Anvari also used the robot surgeon to transfer ocean floor rock samples collected by Scuttle — a wheeled rover designed to test lunar robotic exploration techniques — into a storage compartment.

Mary Sue Bell, a planetary geologist at NASA’s Johnson Space Center in Houston, watched over the procedure, which she said reduces the risk of contamination from human handlers.

“Even [astronaut] gloves can present a contamination risk,” Bell said.

Undersea moonwalks
NEEMO 9 aquanauts did not leave all of the work in robot hands during their mission.

The crew also toiled alongside Scuttle to assemble underwater structures while wearing a special backpack to simulate the gravitational tug of the moon.

“We’ve weighed them out to the same gravity they’d experience on the moon, one-sixth Earth’s gravity,” Garan said of the aquanaut moonwalkers. “They assembled what is essentially a communications relay station.”

The 20-foot (6-meter) structure is similar to one future astronauts may have to build on the moon in order to stay in contact with a lunar base camp on extended moonwalks, the aquanauts said.

“The lunar horizon is only about 1.5 miles (2.5 kilometers), and if they go beyond that we’re going to need to communicate,” Garan added. “This structure would allow us to extend our communications range out to 5.9 miles (9.5 kilometers).”

The Scuttle rover rolls along the ocean floor to collect samples and return them to the Aquarius Undersea Laboratory during NASA's NEEMO 9 mission.
The Scuttle rover rolls along the ocean floor to collect samples and return them to the Aquarius Undersea Laboratory during NASA's NEEMO 9 mission.

Garan said the lessons learned from NEEMO 9 and future Aquarius expeditions will be pooled alongside NASA’s Apollo experiences in a comprehensive database to support the U.S. space agency’s human space exploration efforts.

NASA has used the Aquarius laboratory as a training ground for space station crew members, including astronaut Jeffrey Williams, who served aboard NEEMO 3 in 2002 and called the underwater outpost last week from the international space station, where he serves as Expedition 13 flight engineer.

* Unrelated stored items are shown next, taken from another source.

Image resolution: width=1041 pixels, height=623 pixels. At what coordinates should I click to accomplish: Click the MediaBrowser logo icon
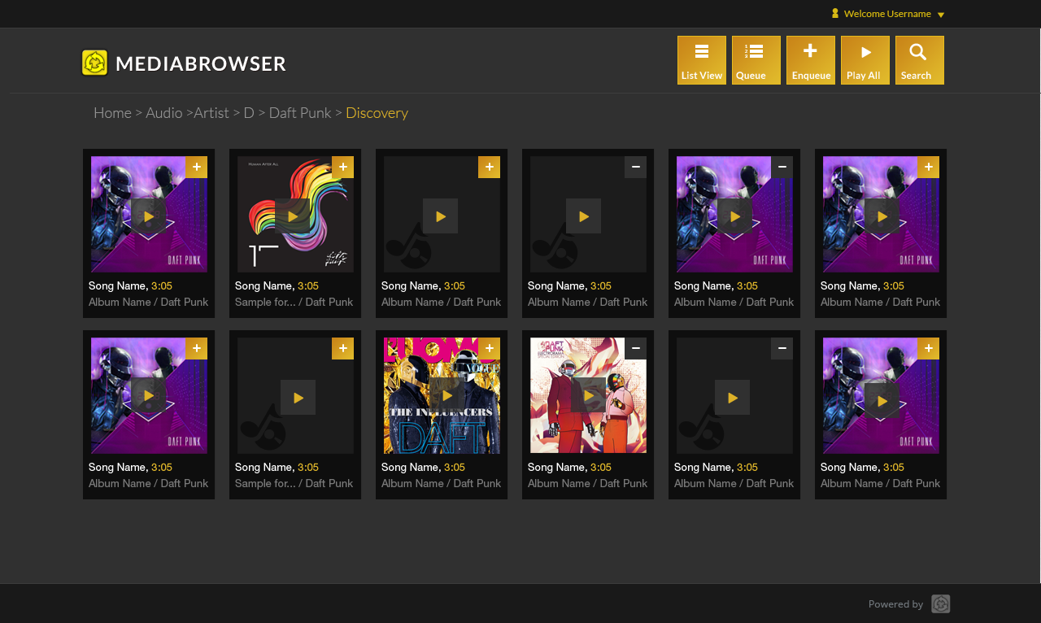pos(94,63)
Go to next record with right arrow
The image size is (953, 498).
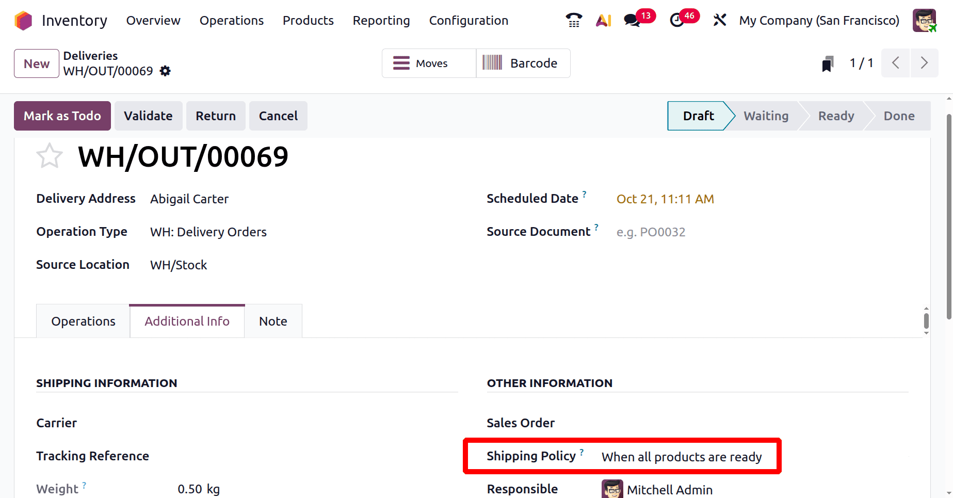click(924, 63)
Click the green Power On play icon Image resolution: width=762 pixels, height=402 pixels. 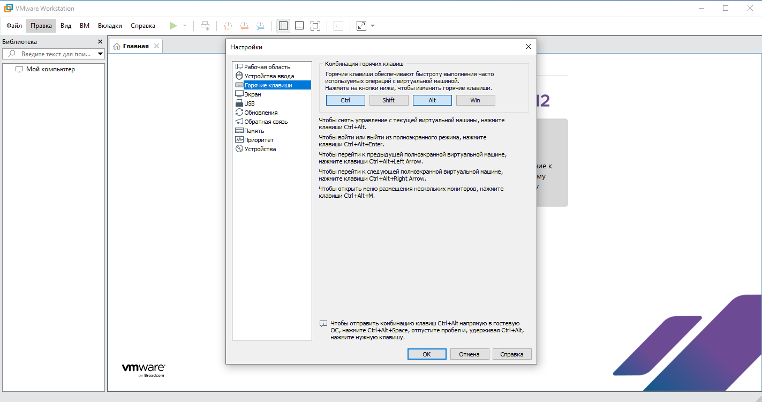point(173,26)
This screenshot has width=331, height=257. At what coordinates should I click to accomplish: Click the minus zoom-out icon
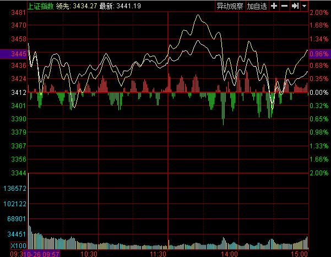point(284,6)
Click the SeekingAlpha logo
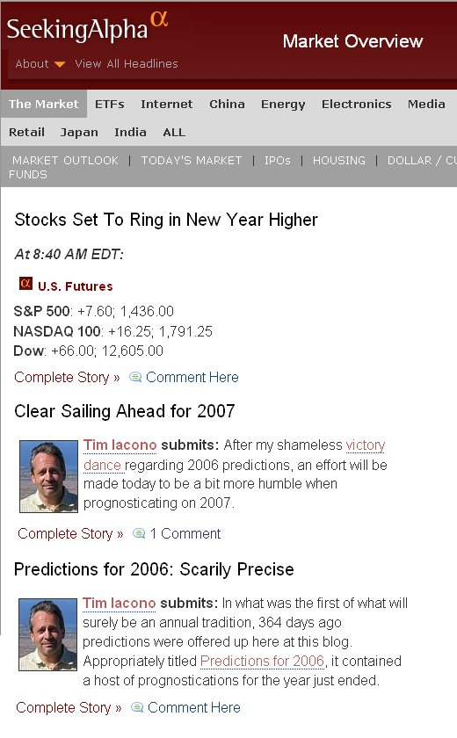 coord(88,27)
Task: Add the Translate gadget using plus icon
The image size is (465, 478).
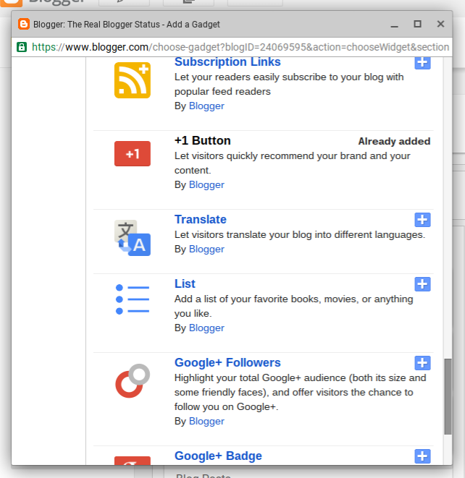Action: 422,220
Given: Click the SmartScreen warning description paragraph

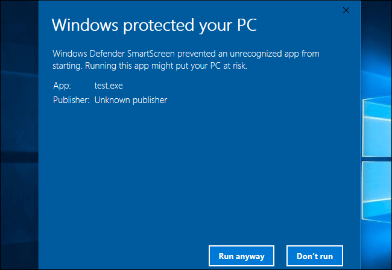Looking at the screenshot, I should tap(186, 60).
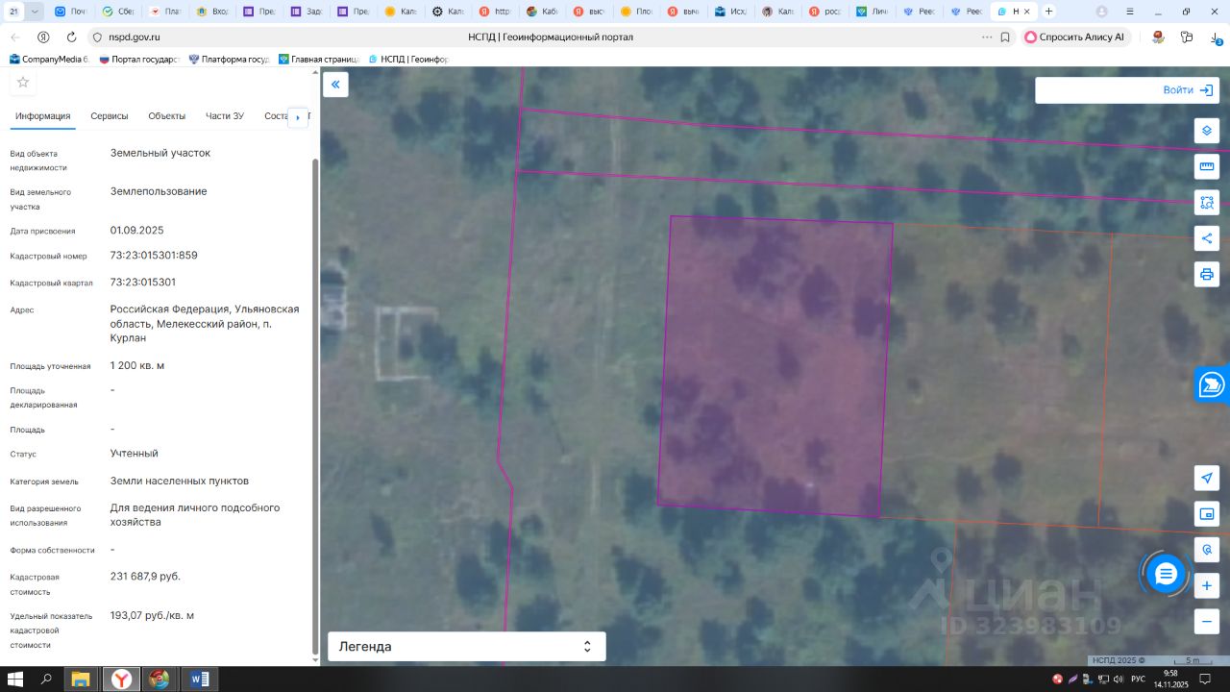The image size is (1230, 692).
Task: Select the ruler measurement tool
Action: pos(1207,167)
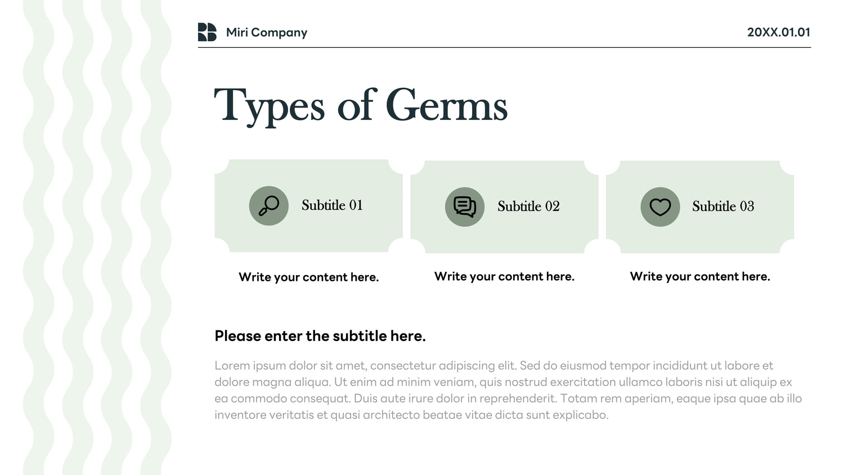Click the Subtitle 03 label

click(723, 207)
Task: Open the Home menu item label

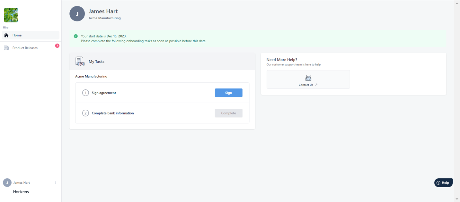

“One thing that we don’t have here that you guys have down there are all those little critters outside,” Williams told the NEEMO 9 crew from orbit, adding that his first few days aboard the space station were exhausting. “I remember on Aquarius, just sleeping very well. That was some of the best sleep I’ve ever had.”

A growing laboratory
Much of the support for the NEEMO 9 crew — which includes wireless communications from the ocean floor, as well as high-speed connections for video, data and Internet access — has been due to a five-year effort to turn Aquarius from a coral reef camp into a robust undersea laboratory.

“In the course of these missions we’ve increased the bandwidth by 10 times for our real-time data communications from the sea floor,” Andy Shepard, NOAA’s Undersea Research Center director for Aquarius, told Space.com. “It was the big leap forward that we needed to really make the lab what we needed.”

About $500,000 in NASA support over the last five years has allowed Aquarius — the last of NOAA’s saturation diving platforms — to reach its current state. The agency is now working with NASA and the U.S. Navy to develop a mobile saturation diving platform that could aid in submarine rescues and marine studies.

“We’re now looking for a suitable chamber that would be cost-effective,” Shepard said, adding that the chamber would initially be used as an Aquarius extension. “We’d start off by doubling the living area of Aquarius. It’s one of the more comfortable habitats … but we can use some more space.”